Which reminded me, by contrast, of a call I had once made upon a certain Northern family, conspicuously rich and conspicuously new. While waiting in the drawing-room, I observed four different crests, or coats-of-arms, framed and hanging in a separate place, smirking to one another in token of their youthful fortune; for the lines had fallen unto them in pleasant places.

Soon the mistress of the mansion swept into the room, her locomotion accompanied by a wealthy sound, silk skirts calling unto silk skirts as deep calleth unto deep. A little pleasant conversation ensued, which, among other things informed me that the Turkish rug beneath me had cost six hundred dollars; whereupon I anxiously lifted my unworthy feet, my emotion rising with them. After both had subsided, I sought to stir the sacred pool of memory, pointing reverently to one of the aforesaid emblems of heraldry.

"That is your family coat-of-arms, Mrs. Brown, is it not?" I asked, throwing wide the door for the return of the noble dead.

"Yes," she answered proudly, "that is my one, and that one there is Mr. Brown's, and those other two are the children's; the yellow one is Victoria's and the red one is Louisa Alexandra's. Mr. Brown bought them in New York, and we thought when we were getting them we might just as well get one apiece for the children too."

How rich and reckless, I reflected, is the spendthrift generosity of our new world rich!

I could not but recall how those mean old English families make one such emblem do for centuries, and the children have to be content with its rusty symbols. But this lavish enterprise cheered me by its refreshing contrast; for every one was new, and each child had one for its very own.

There is no need to dwell on the succeeding Sabbath. St. Andrew's church bore everywhere the evidences of wealth and refinement.
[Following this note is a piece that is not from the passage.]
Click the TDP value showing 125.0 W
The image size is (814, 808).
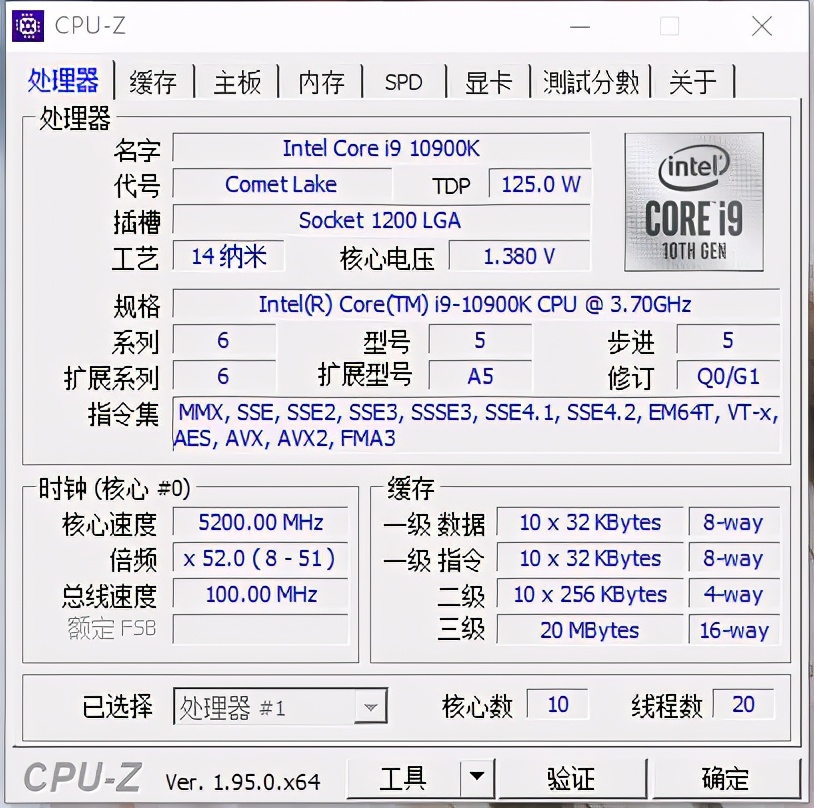[540, 185]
Large and sympathetic congregations were before me, evidently hospitable to the truth; for Huguenot and Scotch-Irish blood does not lose its ruling passion, and South Carolina has its generous portion of them both.

I sorely missed the psalms, without which, to those who have acquired the stern relish, a service lacks its greatest tonic. But my poor efforts seemed well received and the flood of Southern fervour burst forth later on, as we sat around the Vardells' dinner table.

I was being initiated into the mystic sweets of "syllabub," a Southern concoction of which my sober Scotch folks had never heard. Whoso takes it may not look upon the wine when it is red, for its glow is muffled by various other moral things; but the wine, waiting patiently at the bottom, cometh at last unto its own; and the glow which was absent from the cup may be soon detected upon the face of him who took it, beguiled by the innocent foliage amidst which the historic serpent lurks.

Webster defines it as a dish of cream, flavoured with wine, and beaten to a froth. But Webster was from Massachusetts and his advantages were few. The cultured Southerner, more versed in luxury than language, knoweth well that it is a dish of wine, flavoured with cream, and not beaten at all since the foundation of the world.